The Art Fund What's On

We organise a range of special events throughout the UK including behind-the-scenes tours, private views and lectures.

Regular events include afternoon talks at the Wallace Collection in London as well as Art Happens, which explores contemporary art and related themes. Art Fund members also receive discounted entry to art fairs and exhibitions across the country.

London Events

Visit: Banqueting House

© James Donovan

Monday 29 September

Visit the Banqueting House, the only remaining part of Whitehall Palace, for a private viewing and talk. Most famous as the site of Charles I's execution in 1649, the building was designed in the Palladian style by Inigo Jones, and spectacular allegorical paintings by Rubens adorn the ceiling. The vaulted undercroft was used as a drinking den by James I and his circle of close friends.

Booking information: Please call 0870 050 3688

Date: Monday 29 September, 2.30-4.30pm
Address: Whitehall, London SW1A 2ER
Tickets: £16

Visit: Home House

Home House Staircase

Sunday 5 October

Enjoy a cream tea at Home House, London's most exclusive private members' club. Built as a palace of entertainment for the Countess of Home in 1776, it later became the residence of Samuel Courtauld and was home to the Courtauld Institute of Art from 1932-1990. The interior features a series of very grand Neoclassical reception rooms, starting with a typically austere hall leading to the rose and gold imperial staircase, which rises through the entire height of the house to a glass dome revealing the sky. While exploring the sumptuous interiors, visitors will discover how Home House was created by the combined talents of architects James Wyatt and Robert Adam.

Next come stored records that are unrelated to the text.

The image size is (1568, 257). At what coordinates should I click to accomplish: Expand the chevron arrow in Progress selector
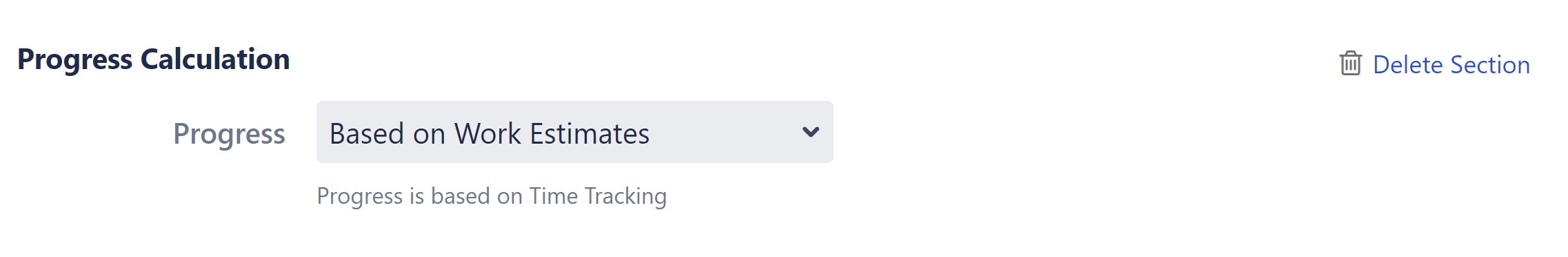(811, 132)
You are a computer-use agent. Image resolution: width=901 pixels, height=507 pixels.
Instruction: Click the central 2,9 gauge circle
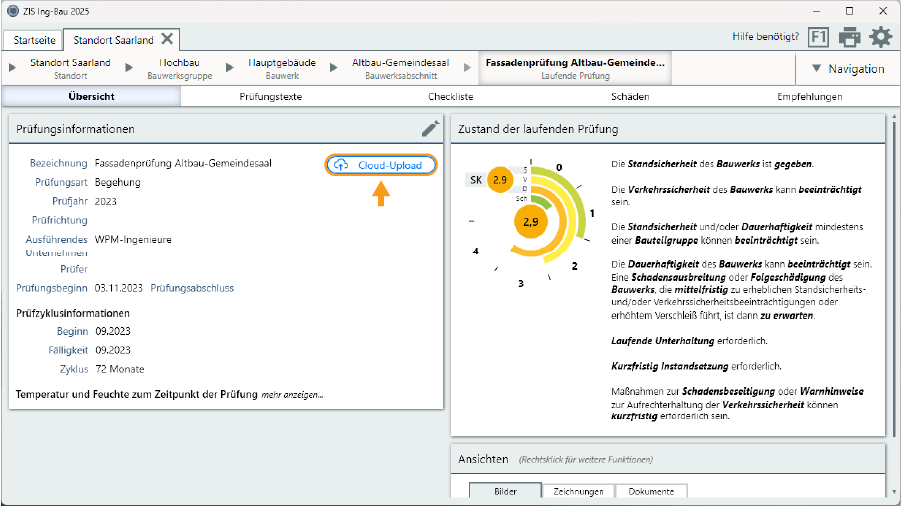(x=531, y=222)
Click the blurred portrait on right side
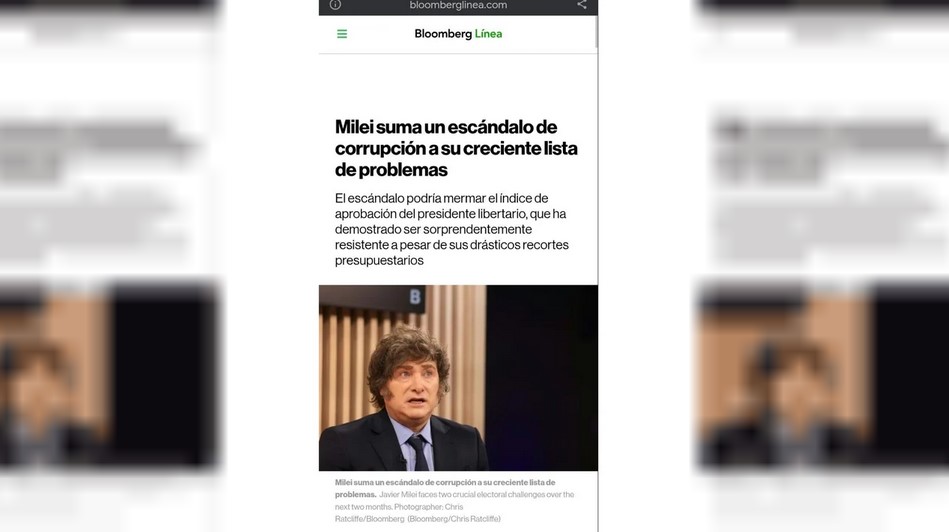Viewport: 949px width, 532px height. (822, 375)
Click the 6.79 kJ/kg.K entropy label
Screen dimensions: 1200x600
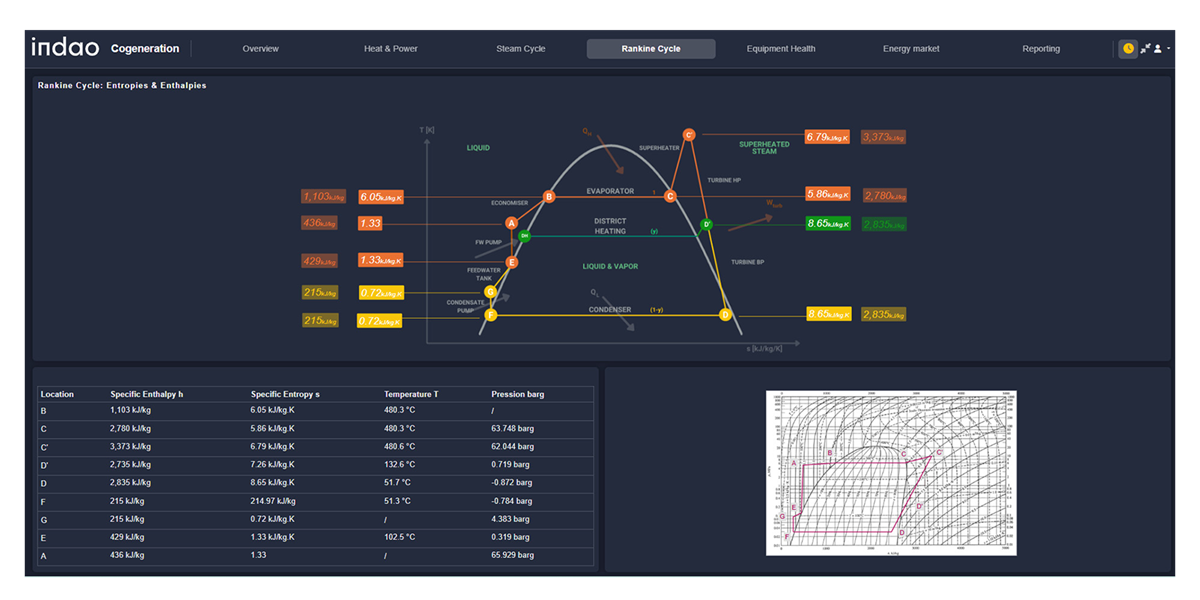(828, 137)
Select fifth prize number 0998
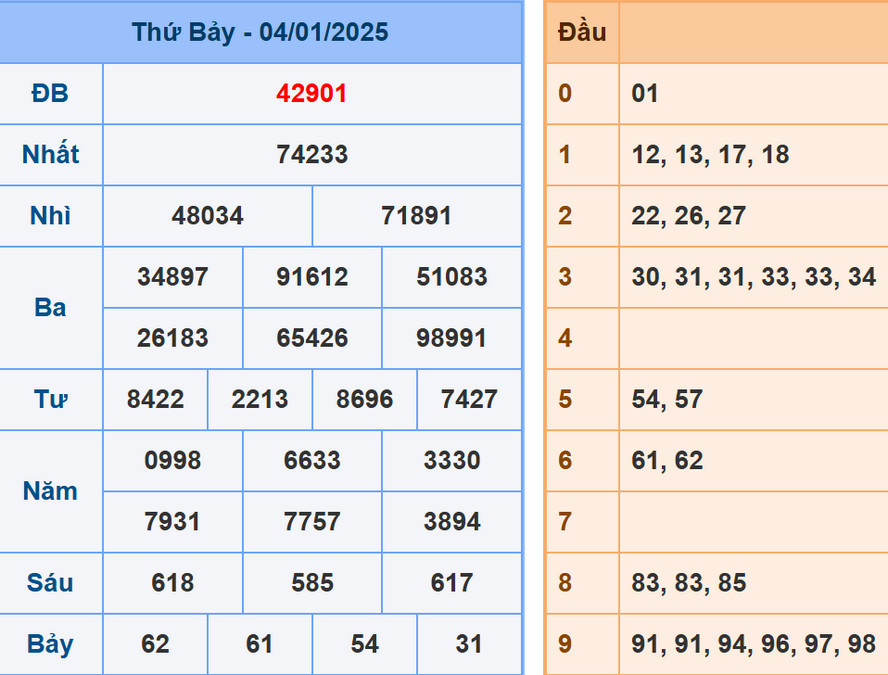Image resolution: width=888 pixels, height=675 pixels. (173, 461)
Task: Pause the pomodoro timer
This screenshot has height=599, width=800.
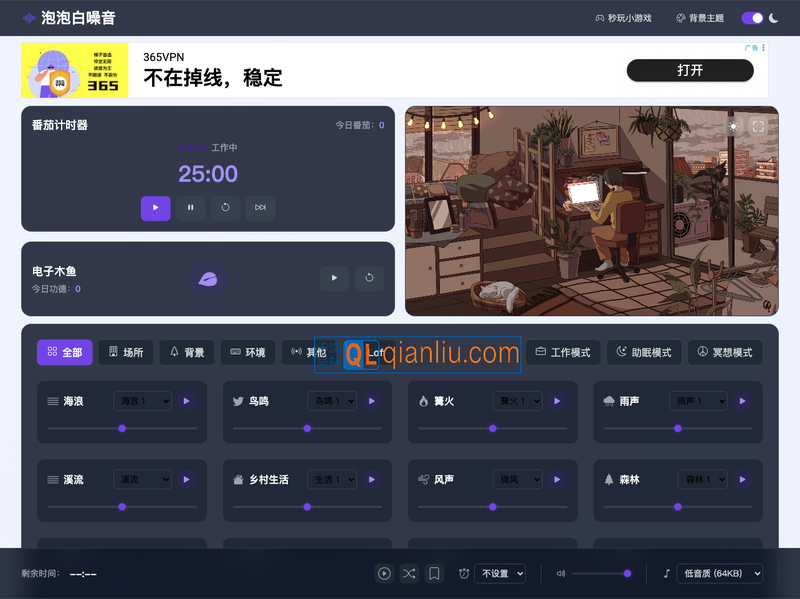Action: pos(190,208)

Booking information: Please call 0870 050 3688

Date: Sunday 5 October, 4.00-5.30pm
Address: 20 Portman Square, London W1H 6LW
Tickets: £25 (includes tea)

Visit: Coutts & Co.

Coutts Wallpaper detail

Monday 6 October

A chance to visit the Head Office of this world-famous bank, and discover its fascinating history. The early years of the bank are explored with a reconstruction of the founder's goldsmith-banker shop; and on the top floor of the building, an exhibition reveals the history of the Coutts family and their role in the business. Visitors will also view the collection of family portraits in the director's suite, and the boardroom with its unique 18th-century Chinese wallpaper.

Booking information: Please call 0870 050 3688

Date: Monday 6 October, 6.00-8.00pm
Address: 44 Strand, London WC2R 0QS
Tickets: £25 (includes wine and canapes)

View: Prudential Art Collection

Eoghan Bridge, b. 1963, Horse and Rider, 2004

Wednesday 15 October

Since its foundation in 1848, the Prudential Corporation has built up a substantial and important collection of painting and sculpture by British artists, or artists living and working in Britain. The viewing is introduced by Jane Lawrence of Tempest Radford Limited, who curated the current collection.

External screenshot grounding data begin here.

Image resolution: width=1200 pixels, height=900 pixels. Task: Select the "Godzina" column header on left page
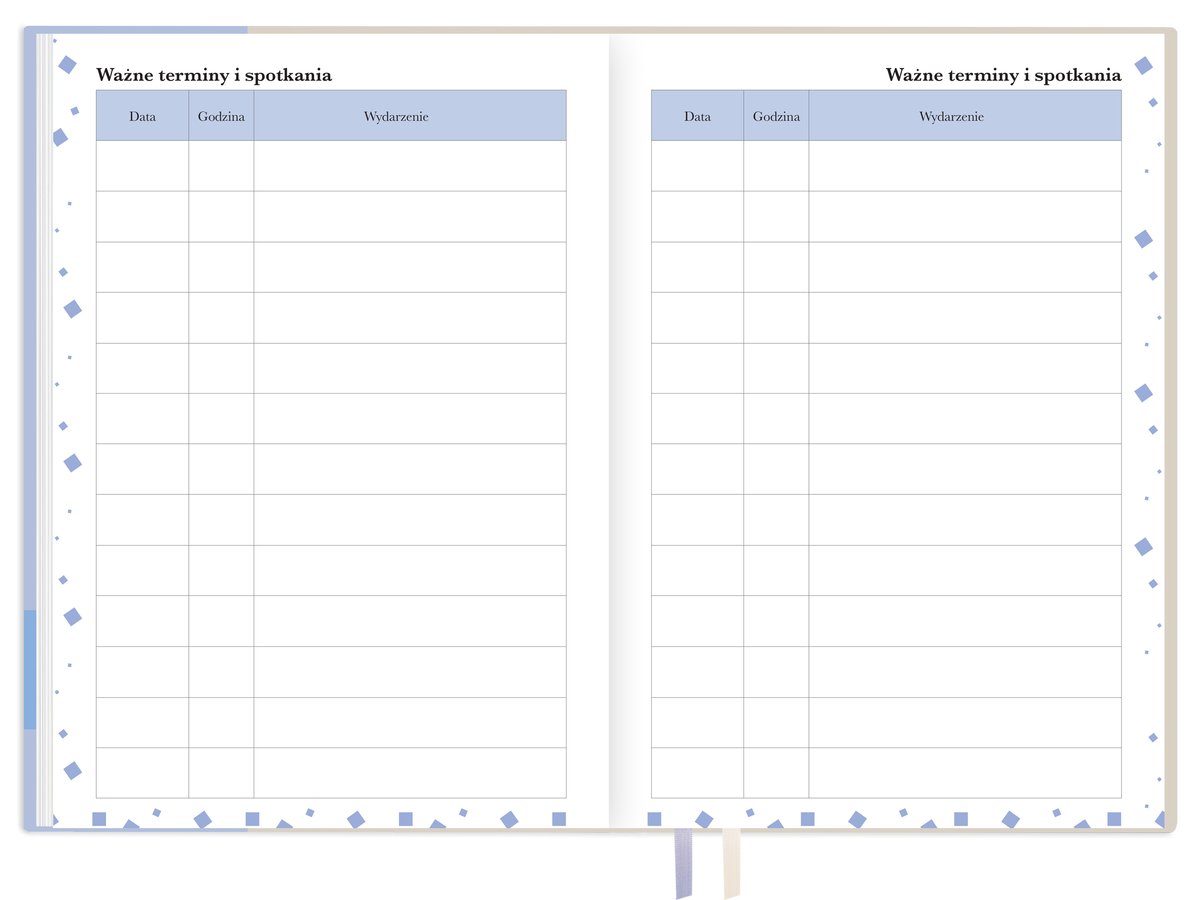[221, 116]
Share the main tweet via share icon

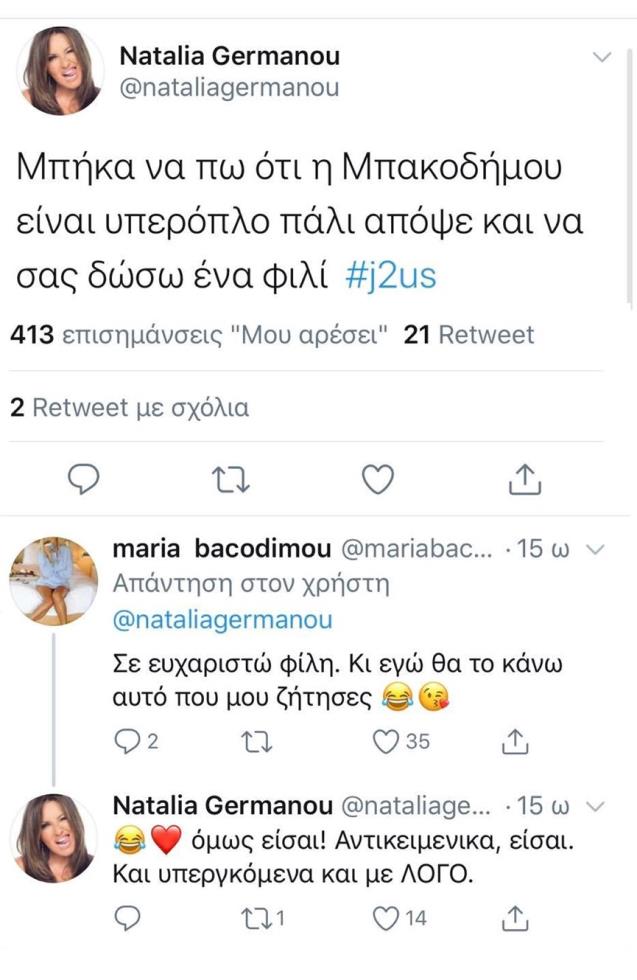524,481
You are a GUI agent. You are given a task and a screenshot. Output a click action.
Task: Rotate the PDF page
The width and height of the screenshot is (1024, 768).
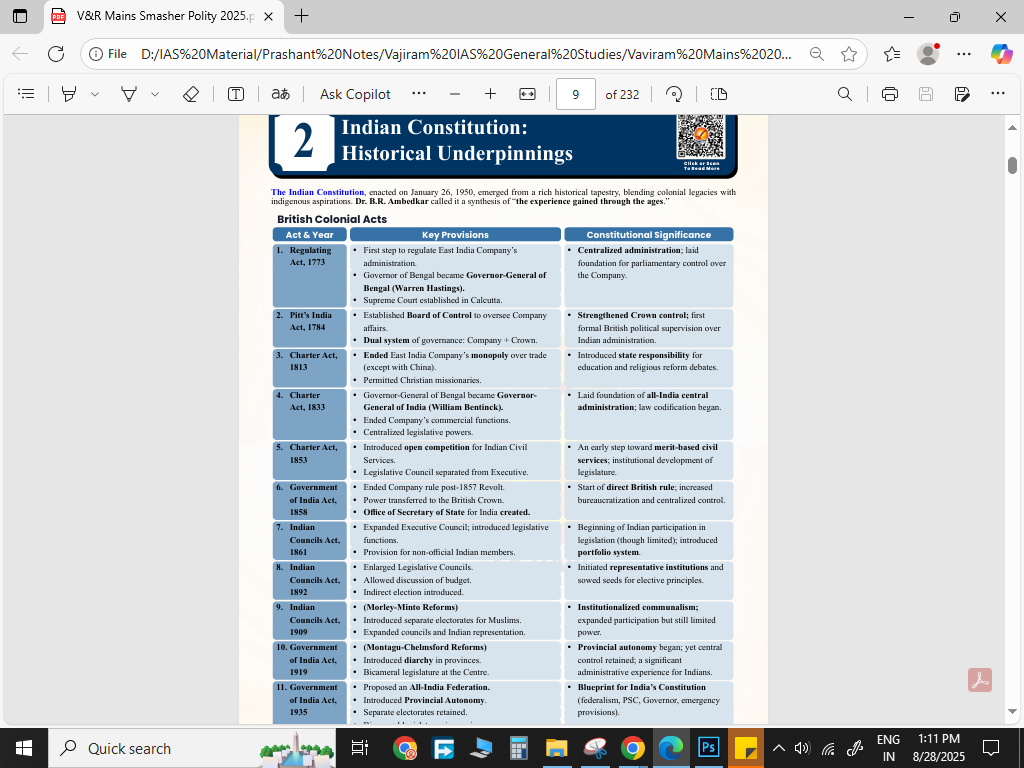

Booking information: Please call 0870 050 3688

Date: Wednesday 15 October, 6.00-8.00pm
Address: Prudential Corporation, Laurence Pountney Hill, London EC4 0HH
Tickets: £25 (includes wine and canapes)

View: Lucian Freud: Early Works 1939-54 at Hazlitt Holland-Hibbert

Lucian Freud, Woman with a Tulip, 1945, oil on plywood, 22.8 x 12.7 cm

Tuesday 21 October

This is a major loan exhibition of early works by Lucian Freud, co-curated by the painter David Dawson (the artist's assistant and model for the past 15 years) and Catherine Lampert, who selected the Freud retrospective in Dublin in 2007 and who will give a short talk on the show. Many of the paintings in this exhibition are from private or public collections worldwide and have not been seen by the public before. The earliest paintings, from 1939, were completed when the artist was only 16.

Booking information: Please call 0870 050 3688

Date: Tuesday 21 October, 6.30-8.00pm
Address: 38 Bury Street, London SW1Y 6BB
Tickets: £14 (includes a glass of wine)

Talk: Paris in 1900

L'Exposition de Paris 1900

Thursday 23 October

Patrick Bale, Senior Lecturer at Christie's Education, presents a journey through time to Paris in 1900. With the aid of a wealth of imagery and historic recordings, this lecture explores the city's transition to a new century with a great World Exhibition- an international feast of the visual and the performing arts celebrating the triumph of Art Nouveau and the wonders of electricity.

Amazing early recordings allow the audience to hear the voices of Sarah Bernhardt in L'Aiglon; of Coquelin in Louise; and Proust's lover Reynaldo Hahn in his own perfumed songs.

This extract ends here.